**Document excerpt**

Scientists gain new insight on how antibodies interact with widespread respiratory virus
Scientists have found and characterized the activity of four antibodies produced by the human immune system that target an important protein found in respiratory syncytial virus (RSV), according to new research published in PLOS Pathogens.
RSV infects most children worldwide by the age of 2. It usually causes mild cold-like symptoms but can lead to severe conditions, such as pneumonia. Despite the global impact of RSV and its close relative human metapneumoniavirus (hMPV), no licensed vaccines have been developed to combat these viruses.
To help inform vaccine development efforts, Jarrod Mousa in the laboratory of James Crowe of Vanderbilt University Medical Center in Nashville, TN, and colleagues investigated human antibodies produced by the human immune system in response to RSV infection. Vaccines work by priming the body to unleash a strong antibody response against invading pathogens, so a deep understanding of anti-RSV antibodies could be invaluable.

**Task brief**
In the RSV article, at what age has RSV infected most children worldwide? The material that follows has no connection to the RSV article.

**Record extracts**
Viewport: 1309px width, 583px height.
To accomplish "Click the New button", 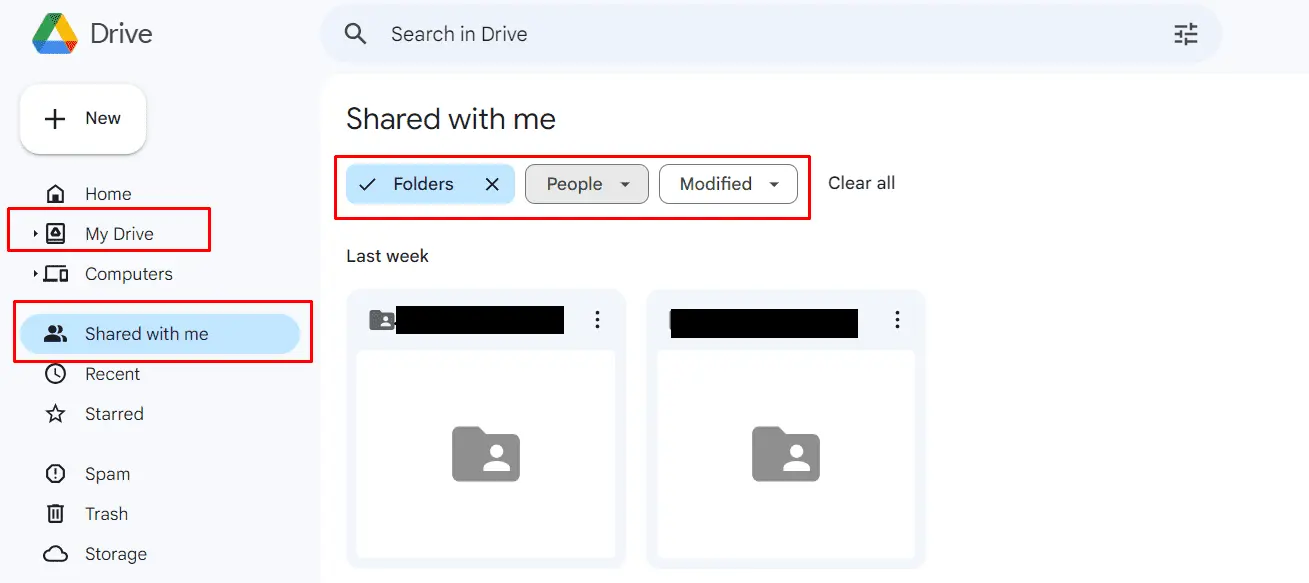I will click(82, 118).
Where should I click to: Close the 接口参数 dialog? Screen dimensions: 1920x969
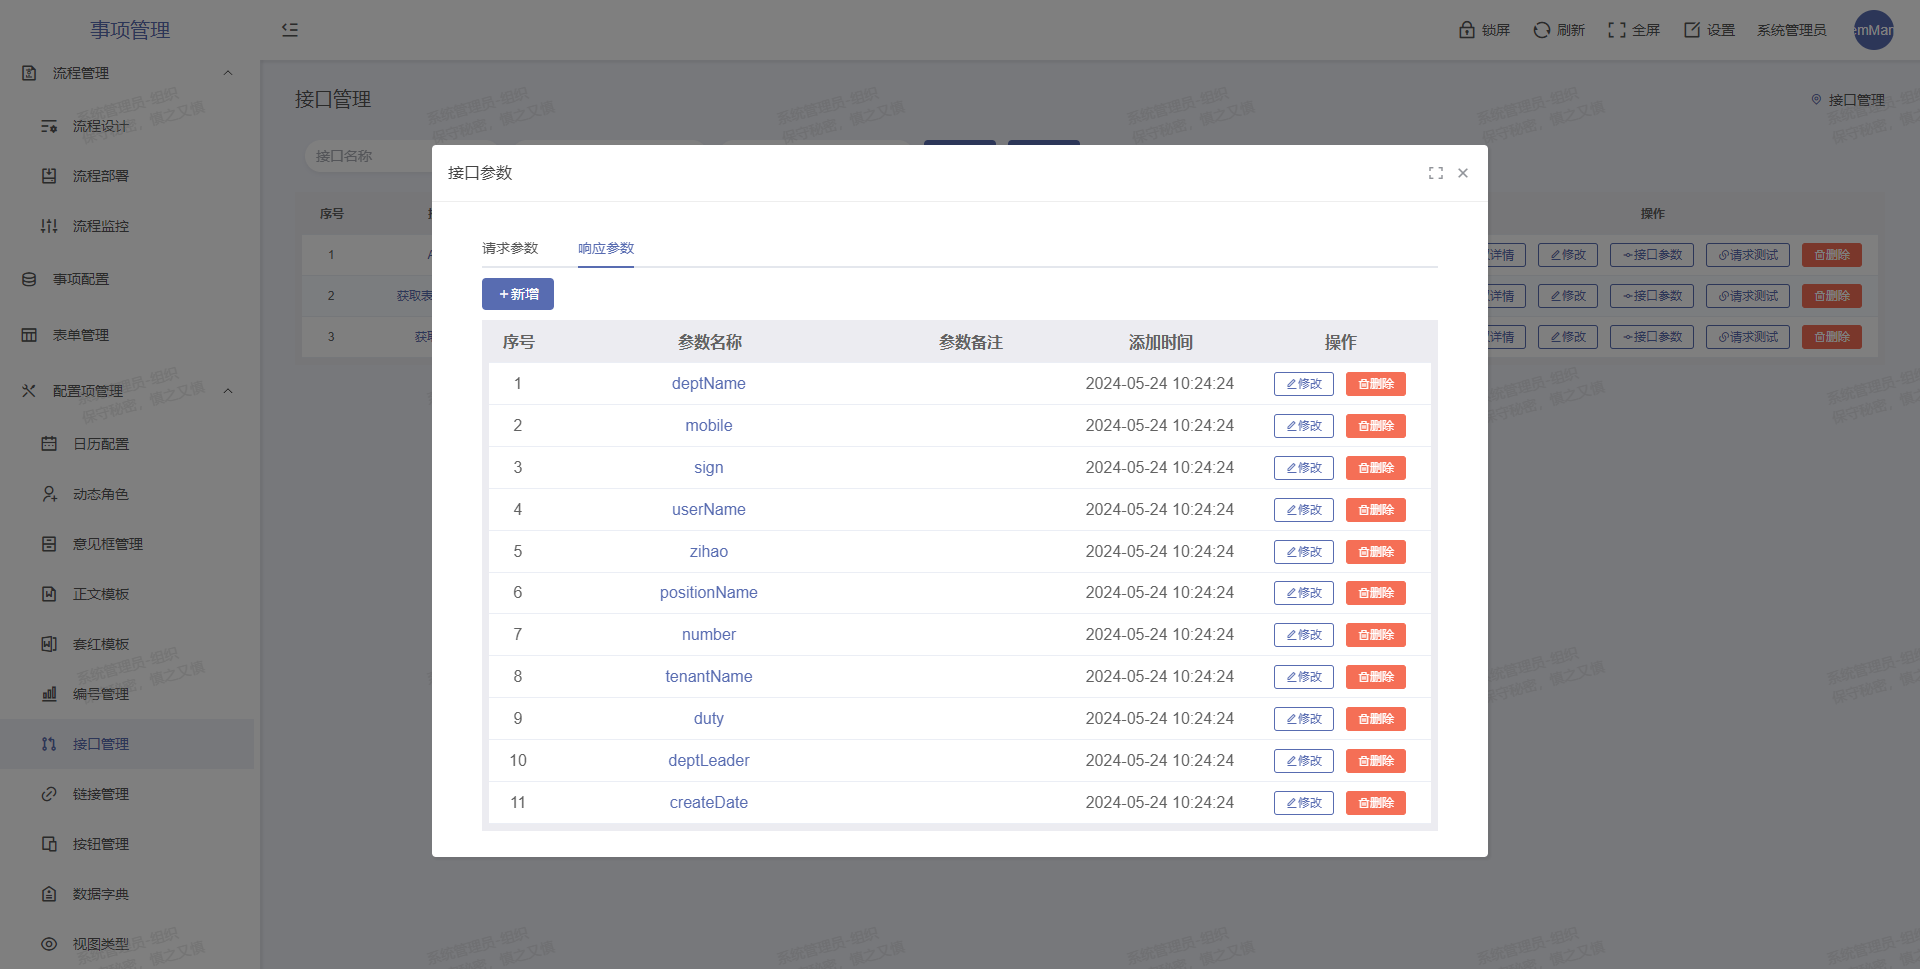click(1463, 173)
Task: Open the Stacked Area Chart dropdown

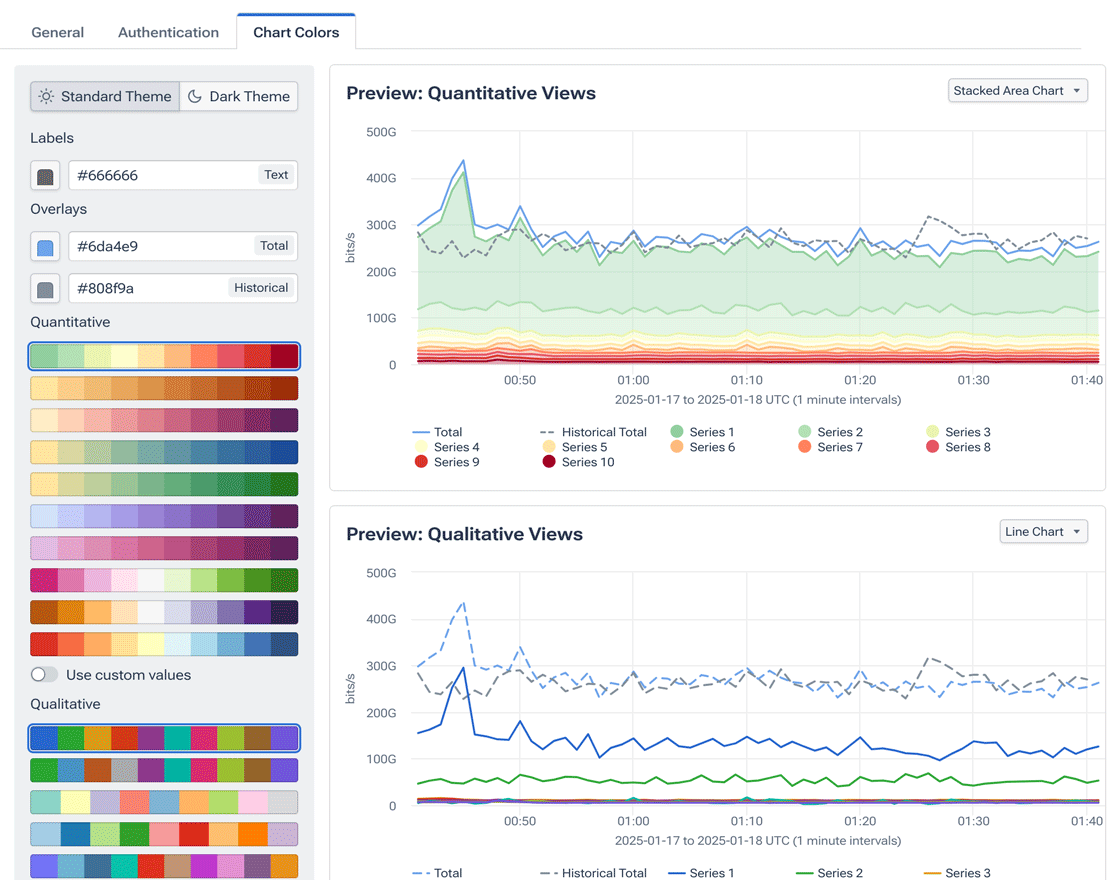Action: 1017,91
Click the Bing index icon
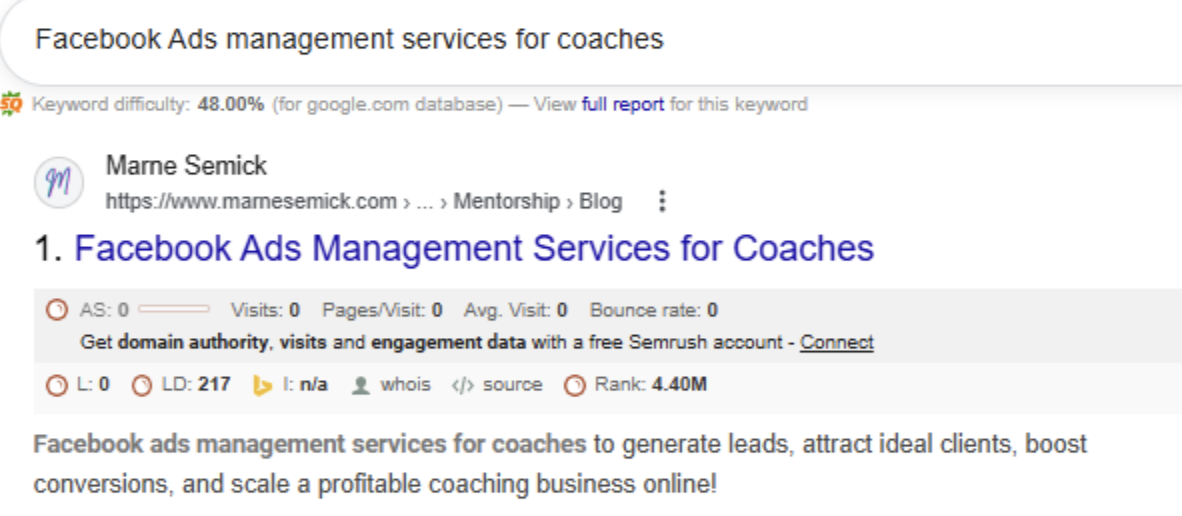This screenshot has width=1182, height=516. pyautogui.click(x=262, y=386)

...

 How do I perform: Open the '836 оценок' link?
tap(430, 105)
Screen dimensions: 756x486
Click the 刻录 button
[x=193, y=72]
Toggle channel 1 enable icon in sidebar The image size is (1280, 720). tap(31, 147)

**Solution below**
By the age of 2.